Что написать в консульство? «Милостивый государь…» Нет, не годится. Дипломата может оскорбить старая манера обращения. Впрочем, обращение «товарищ» тоже не нравится. «Товарищ» – что-то личное, интимное, а ведь речь идет о представителе большого государства… Интересно, кем он был до революции? Кузнецом? Студентом?.. Туговато ему сейчас. Нужны деньги, пушки, танки, машины, нужен второй фронт, о котором говорят все кому не лень. И не выглядит ли его помощь ничтожно малой, смешной?.. Вдруг консул вежливо откажется принять дар? Вдруг они отмахнутся от него? Скажут: не нужна нам помощь от эмигранта, и что тогда? Позор! Нет, они должны принять. Ведь он от чистого сердца! И не для них – для России!.. Но что же написать в письме?.. Мыслей на три толстых тома, а написать надо три строчки, и выдержав дипломатический этикет. Напишу кратко. Как частное лицо. «Господин Генеральный консул Советского Союза. Примите скромный дар одного из русских. Хочу верить, верю в окончательную победу. Сергей Рахманинов».

– Верю! – зачем-то прошептал он, и сильные пальцы ударили по клавишам. И эта вера в свой народ звучала в каждой ноте, которые жадно слушал восторженный зал. Даже те, кого бесила реклама концерта, молча глотали слезы тоски по давно утраченной родине.

* * *

За окнами зима, в комнате сильно натоплено. От запаха лекарств и примочек дурманится голова.

Наталья Александровна сидела у изголовья и держала руку мужа. Каждые тридцать – сорок минут он впадал в беспамятство, и ей казалось, что это конец. На его лице – ни кровинки, только пальцы, судорожно сжатые в кулаки, кричали, что он еще жив.

Когда боль по утрам отступала, Сергей Васильевич шутил, пытаясь заставить близких забыть о его неизлечимой болезни.

– Наташа, скоро мой день рождения. Подарок приготовила?

– Да, Сереженька, 29 марта. Приготовила.

– Бог мой! – Он попытался улыбнуться. – Я и семьдесят! Столько и черепахи не живут!
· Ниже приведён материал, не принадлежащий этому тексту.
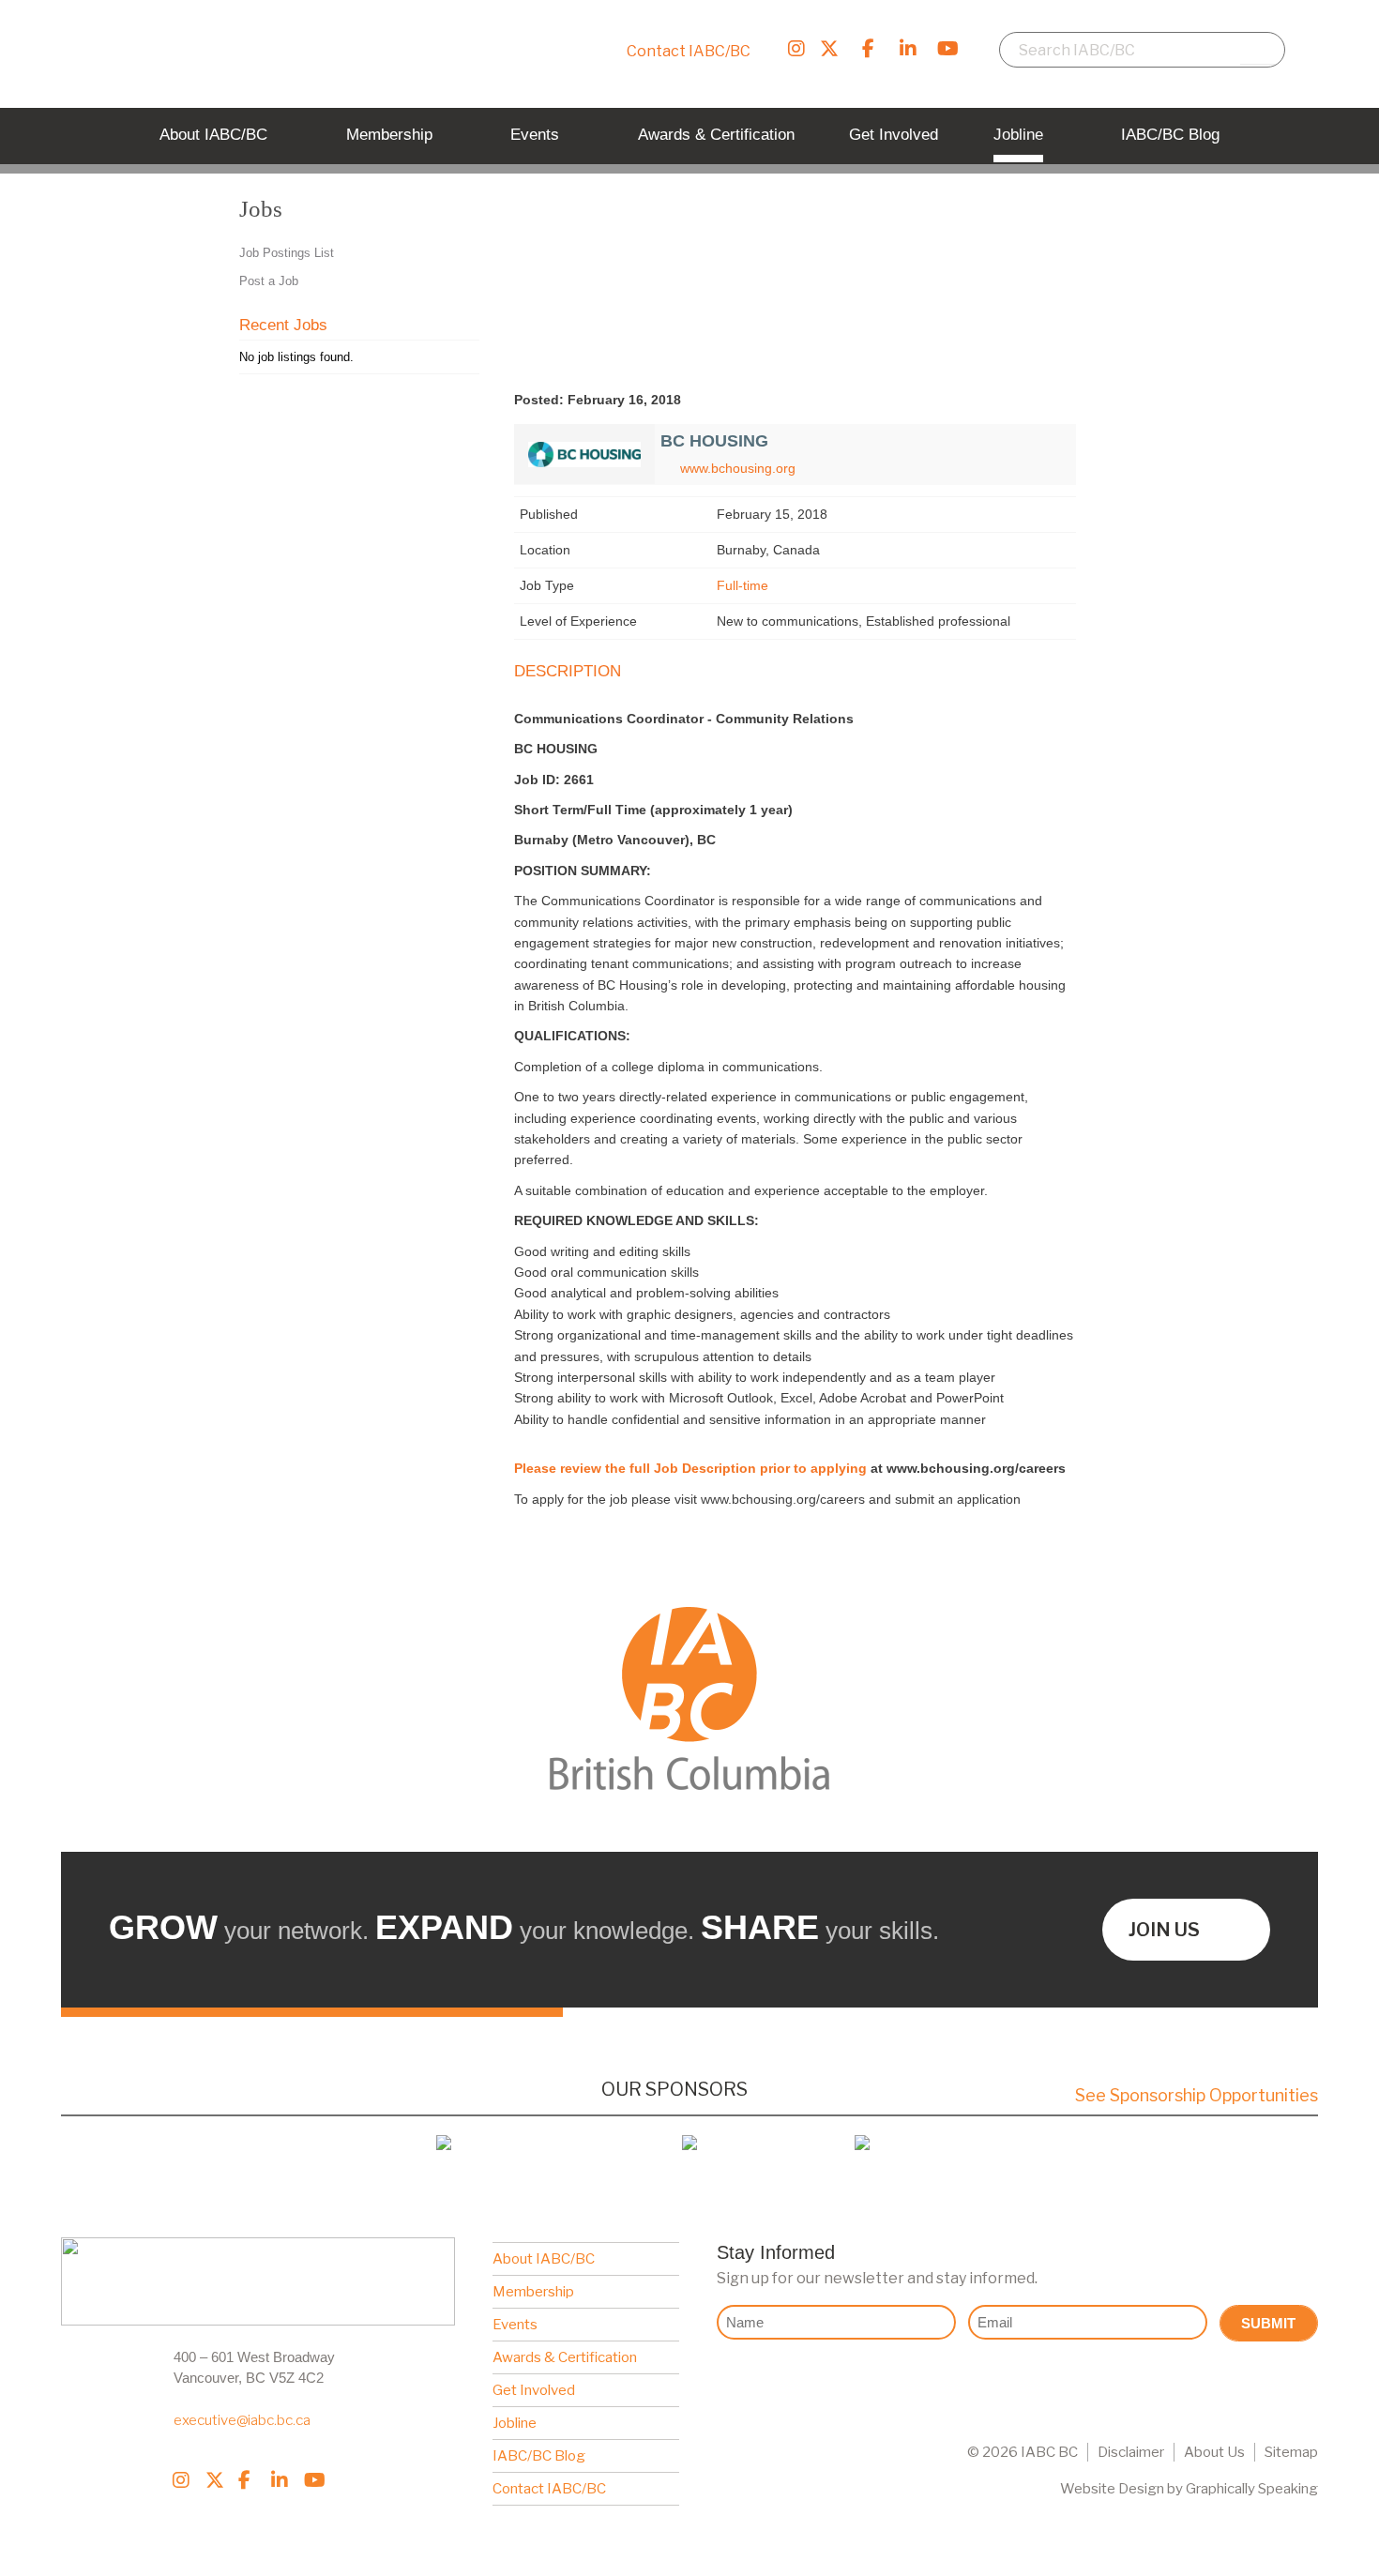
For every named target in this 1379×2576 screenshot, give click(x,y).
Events (515, 2324)
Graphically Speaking (1252, 2488)
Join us (1164, 1929)
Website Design (1112, 2488)
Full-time (742, 585)
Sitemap (1291, 2452)
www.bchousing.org (738, 468)
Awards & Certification (564, 2357)
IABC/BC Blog (538, 2455)
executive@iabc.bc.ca (242, 2420)
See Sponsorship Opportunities (1196, 2095)
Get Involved (533, 2390)
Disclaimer (1131, 2452)
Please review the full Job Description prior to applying (690, 1468)
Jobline (514, 2423)
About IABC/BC (543, 2258)
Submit (1268, 2323)
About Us (1214, 2452)
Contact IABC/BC (688, 51)
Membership (533, 2291)
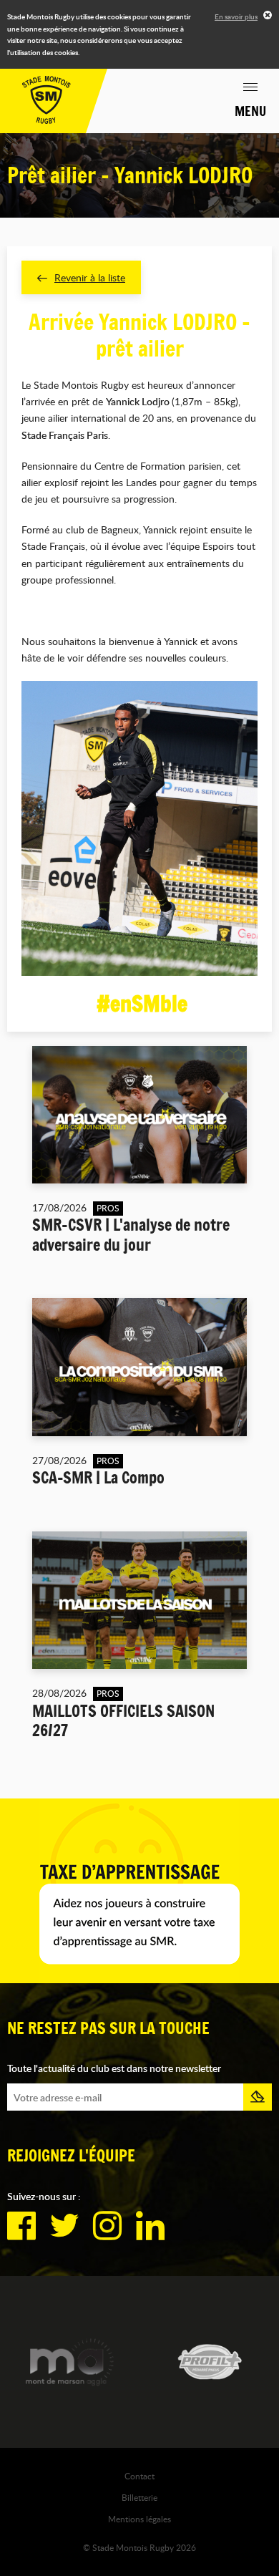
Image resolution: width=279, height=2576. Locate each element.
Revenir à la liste (89, 277)
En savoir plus (236, 16)
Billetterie (139, 2497)
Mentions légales (139, 2518)
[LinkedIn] (150, 2226)
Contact (139, 2475)
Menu (250, 111)
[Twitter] (64, 2226)
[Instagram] (107, 2226)
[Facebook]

– Черепахи живут дольше. Даже двести лет! Вот и ты живи!

– Двести!.. Какой кошмар! Двести не хочу! – И, помолчав, тихо добавил: – Руки болят!.. Послушай, Наташа, это ведь много? Семьдесят?

– Сереженька! Потерпи, голубчик!



Заметив в глазах жены слезу, он нежно погладил ее руку, затем поднес ее к губам, поцеловал.

– Знаешь, кто мне снился? Петр Ильич. Вчера Москва передавала его Четвертую симфонию, я распереживался до слез, а потом сон… Знаешь, чего мне больше всего хочется напоследок? Хоть разик сыграть в зале Московской консерватории!

– Ты сыграешь! – глотая слезы, ответила Наталья Александровна. – Обязательно сыграешь!

– Теперь уж не сыграю. Поздно. Я ведь про консерваторию вспомнил не случайно!.. Ты знаешь почему…

Он поднял руки, повертел пальцами, которые расторопные журналисты оценили в миллион долларов, улыбнулся и тихо спросил:

– Как думаешь, забудут?

– Что ты! Конечно же, нет! Ты же слышал!

Они замолчали, вспоминая прошлую пятницу, когда из приемника послышался голос Москвы. Столица транслировала концерт по заявкам воинов. Неизвестный майор Орлов просил исполнить арию Алеко. Помнится, в тот день Сергею Васильевичу даже стало легче, показалось, что болезнь отступила.

– Ты бы вышла на воздух, а я радио послушаю! Мне лучше, честное слово!

Наталья Александровна включила приемник и ушла. Знакомый уверенный голос передавал очередную сводку Совинформбюро.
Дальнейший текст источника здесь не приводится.